### [AIM OF THE EXERCISE]
All of the entries below are to be repeated word for word.

Stored data entries:
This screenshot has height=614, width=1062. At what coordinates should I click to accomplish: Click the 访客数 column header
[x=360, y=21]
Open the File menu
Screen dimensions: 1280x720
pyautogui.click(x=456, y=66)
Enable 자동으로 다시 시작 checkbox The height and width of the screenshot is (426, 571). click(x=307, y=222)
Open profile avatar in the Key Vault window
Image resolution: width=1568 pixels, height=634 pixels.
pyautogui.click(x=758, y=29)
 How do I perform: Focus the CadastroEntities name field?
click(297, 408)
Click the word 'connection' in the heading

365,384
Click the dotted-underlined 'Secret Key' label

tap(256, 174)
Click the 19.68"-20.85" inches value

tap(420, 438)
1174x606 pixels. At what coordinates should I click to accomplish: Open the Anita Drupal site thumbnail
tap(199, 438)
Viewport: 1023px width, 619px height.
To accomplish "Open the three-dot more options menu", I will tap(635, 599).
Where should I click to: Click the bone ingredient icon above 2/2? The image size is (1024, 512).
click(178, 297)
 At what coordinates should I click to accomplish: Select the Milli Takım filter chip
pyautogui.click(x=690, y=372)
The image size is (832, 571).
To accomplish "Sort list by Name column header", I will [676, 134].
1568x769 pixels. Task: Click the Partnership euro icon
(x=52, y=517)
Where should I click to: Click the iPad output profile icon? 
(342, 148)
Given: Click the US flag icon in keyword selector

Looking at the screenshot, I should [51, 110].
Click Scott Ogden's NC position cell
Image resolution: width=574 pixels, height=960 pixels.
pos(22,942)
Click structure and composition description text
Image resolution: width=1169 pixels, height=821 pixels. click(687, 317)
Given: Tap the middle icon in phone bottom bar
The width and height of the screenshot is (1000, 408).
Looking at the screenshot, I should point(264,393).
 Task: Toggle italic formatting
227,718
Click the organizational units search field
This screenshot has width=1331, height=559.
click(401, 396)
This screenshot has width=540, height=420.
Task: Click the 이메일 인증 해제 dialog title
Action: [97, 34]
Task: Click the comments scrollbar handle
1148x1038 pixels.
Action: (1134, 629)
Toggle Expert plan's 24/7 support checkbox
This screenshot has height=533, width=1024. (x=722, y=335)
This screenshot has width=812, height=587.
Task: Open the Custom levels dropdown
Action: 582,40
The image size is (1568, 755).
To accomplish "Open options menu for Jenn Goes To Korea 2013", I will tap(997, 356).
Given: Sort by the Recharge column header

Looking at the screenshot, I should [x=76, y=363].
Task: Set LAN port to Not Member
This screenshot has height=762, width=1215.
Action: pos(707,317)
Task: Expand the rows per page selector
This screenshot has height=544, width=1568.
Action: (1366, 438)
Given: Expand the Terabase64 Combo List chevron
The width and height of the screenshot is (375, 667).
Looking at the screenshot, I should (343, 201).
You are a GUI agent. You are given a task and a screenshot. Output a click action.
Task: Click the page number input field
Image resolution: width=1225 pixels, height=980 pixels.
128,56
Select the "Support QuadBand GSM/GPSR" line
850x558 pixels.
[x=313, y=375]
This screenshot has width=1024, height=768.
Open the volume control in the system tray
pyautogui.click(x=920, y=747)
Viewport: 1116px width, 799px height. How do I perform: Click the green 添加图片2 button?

### [RESULT OF THE TASK]
This screenshot has height=614, width=1062. At what coordinates should I click to accomplish: Click the 访客数 column header
[x=360, y=21]
Open the File menu
Screen dimensions: 1280x720
pyautogui.click(x=456, y=66)
Enable 자동으로 다시 시작 checkbox The height and width of the screenshot is (426, 571). click(x=307, y=222)
Open profile avatar in the Key Vault window
Image resolution: width=1568 pixels, height=634 pixels.
pyautogui.click(x=758, y=29)
 How do I perform: Focus the CadastroEntities name field?
click(297, 408)
Click the word 'connection' in the heading

365,384
Click the dotted-underlined 'Secret Key' label

tap(256, 174)
Click the 19.68"-20.85" inches value

tap(420, 438)
1174x606 pixels. At what coordinates should I click to accomplish: Open the Anita Drupal site thumbnail
tap(199, 438)
Viewport: 1023px width, 619px height.
To accomplish "Open the three-dot more options menu", I will tap(635, 599).
Where should I click to: Click the bone ingredient icon above 2/2? The image size is (1024, 512).
click(178, 297)
 At what coordinates should I click to accomplish: Select the Milli Takım filter chip
pyautogui.click(x=690, y=372)
The image size is (832, 571).
To accomplish "Sort list by Name column header", I will [676, 134].
1568x769 pixels. Task: Click the Partnership euro icon
(x=52, y=517)
Where should I click to: Click the iPad output profile icon? 
(342, 148)
Given: Click the US flag icon in keyword selector

Looking at the screenshot, I should [51, 110].
Click Scott Ogden's NC position cell
Image resolution: width=574 pixels, height=960 pixels.
pos(22,942)
Click structure and composition description text
Image resolution: width=1169 pixels, height=821 pixels. click(687, 317)
Given: Tap the middle icon in phone bottom bar
The width and height of the screenshot is (1000, 408).
Looking at the screenshot, I should point(264,393).
 Task: Toggle italic formatting
227,718
Click the organizational units search field
This screenshot has width=1331, height=559.
click(401, 396)
This screenshot has width=540, height=420.
Task: Click the 이메일 인증 해제 dialog title
Action: [97, 34]
Task: Click the comments scrollbar handle
1148x1038 pixels.
Action: (1134, 629)
Toggle Expert plan's 24/7 support checkbox
This screenshot has height=533, width=1024. (x=722, y=335)
This screenshot has width=812, height=587.
Task: Open the Custom levels dropdown
Action: 582,40
The image size is (1568, 755).
To accomplish "Open options menu for Jenn Goes To Korea 2013", I will tap(997, 356).
Given: Sort by the Recharge column header

Looking at the screenshot, I should [x=76, y=363].
Task: Set LAN port to Not Member
This screenshot has height=762, width=1215.
Action: pos(707,317)
Task: Expand the rows per page selector
This screenshot has height=544, width=1568.
Action: (1366, 438)
Given: Expand the Terabase64 Combo List chevron
The width and height of the screenshot is (375, 667).
Looking at the screenshot, I should (343, 201).
You are a GUI agent. You are given a task and a screenshot. Output a click action.
Task: Click the page number input field
Image resolution: width=1225 pixels, height=980 pixels.
128,56
Select the "Support QuadBand GSM/GPSR" line
850x558 pixels.
[x=313, y=375]
This screenshot has width=1024, height=768.
Open the volume control in the system tray
pyautogui.click(x=920, y=747)
Viewport: 1116px width, 799px height. How do I perform: Click the green 添加图片2 button?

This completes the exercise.